Chapter iv, ‘Disorder’ – disordered statements. Scripture often proceeds in a disorderly fashion. How do passages ‘hang together’? What do interpreters do when texts prevent ‘a clear progression of narrative’? (p. 141). Attempts needed to be made to bring ‘disjointed passages into order’ (p. 30). Here, Gospel harmonies played a role. They were ‘a method of cutting printed Bible into individual components of text, and then rearranging, pasting, and pressing them into a continuous narrative with several forms of comparative presentation for cross-referencing’ (pp. 166–7).

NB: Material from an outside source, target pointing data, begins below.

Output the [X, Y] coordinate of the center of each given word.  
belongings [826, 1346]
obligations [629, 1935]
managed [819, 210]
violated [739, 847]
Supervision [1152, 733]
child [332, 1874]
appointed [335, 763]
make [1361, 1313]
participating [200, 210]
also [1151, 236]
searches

Chapter 5, ‘Idiom’ – phrases belonging to the Hebrew. When phrases do not ‘transfer well between languages’ (p. 179) – does a translator seek to convey the original wording of a text or seek an accurate rendering of its meaning? With the appearance of various English translations, this question became acute. Some translations used glosses to explain idiomatic language. The Geneva Bible explained that ‘where as the Ebrewe speeches semed hardly to agre with ours, we haue noted it in the margent after this sort, vsing that which was more intelligible’ (p. 208). The Geneva Bible provided ‘both a literal rendering and an explanation of meaning’ for these instances. Its 753 marginal notes were primarily theological. But the tension was there between communicating the sense of a passage and the Hebrew text itself (p. 210).
Chapter vi, ‘Figures’ – figures of speech, tropes, metaphors, allegories, hyperbata, ironies and other things of this sort without number. The Bible's figurative language – over this range of types of figurative speech – questioned the Protestant emphasis on the ‘literal sense’ of Scripture as the primary meaning intended by the text's author. This chapter explores debates on how to tell if a verse should be interpreted figuratively or literally.
The fascinating complexities of these issues enable Knight's important book to expand the horizons of our understanding of biblical interpretation in this period in England. Her discussions point to the exercise of faith and to the challenges of finding biblical truths through the difficulties of the Bible's dark places. As Knight writes, ‘The Bible's dark places were more than stumbling blocks, although they made it difficult to find a clear path. They represented the rich depths and the marvellous heights; they challenged and frustrated, but they also inspired and delighted’ (p. 34). Can we ‘find forms of truth that will let the Bible's darkness sit alongside its light, in chiaroscuro’? (p. 278).